Ci ha dato il cielo e le chiare stelle
fratello sole e sorella luna
la madre terra con frutti prati e fiori
il fuoco, il vento, l’aria e l’acqua pura
fonte di vita per le sue creature.

Dono di Lui, del Suo immenso amore.
Dono di Lui, del Suo immenso amore.

Francisco entró en la pequeña capilla de San Damián, se arrodilló con reverencia ante el altar y fijó su mirada en el crucifijo. Lo miró largamente.

Era un crucifijo diferente: no expresaba dolor ni causaba pena. Seducido por aquella expresión de calma y paz, Francisco permaneció inmóvil, nadie sabe cuánto tiempo.

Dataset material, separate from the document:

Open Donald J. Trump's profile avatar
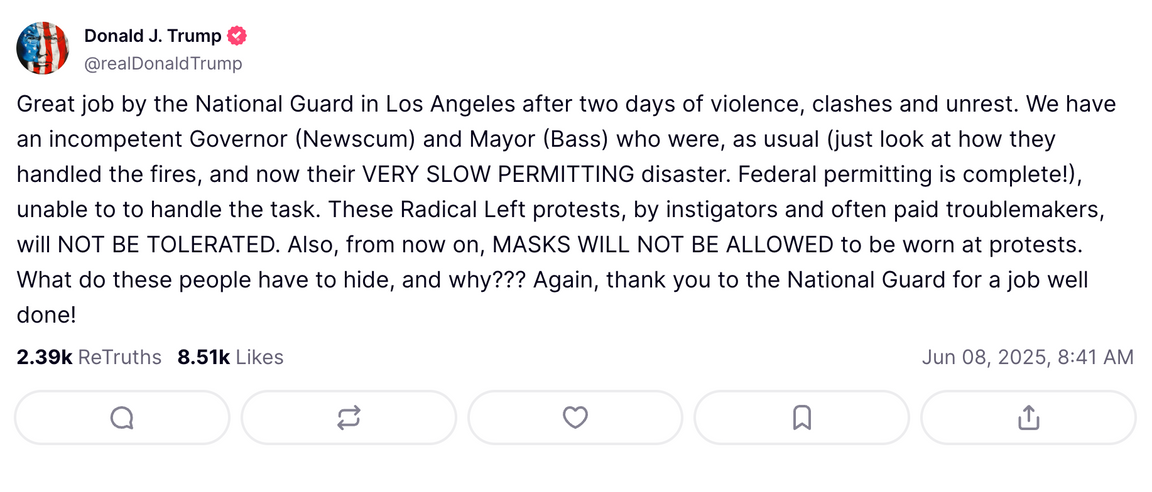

Esta vez el Amor tenía un nombre concreto, una figura determinada y una historia apasionante: Jesucristo en la cruz, entregando la vida por los amigos. La tradición nos ha conservado la oración que el Hermano pronunció en esta mañana. Elevados y fijos sus ojos en la majestad del Cristo bizantino, decía así:

—Oh, alto y glorioso Dios, ilumina las tinieblas de mi corazón y dame fe recta, esperanza cierta, caridad perfecta, sentido y conocimiento para cumplir tu santo y veraz mandamiento.

Y de pronto, nadie podría decir cómo o de dónde surgió, se oyó claramente una voz que al parecer procedía del Cristo: «Francisco, ¿no ves que mi casa amenaza ruina? Corre y trata de repararla». «Con mucho gusto lo haré, mi Señor» —respondió Francisco al mandato.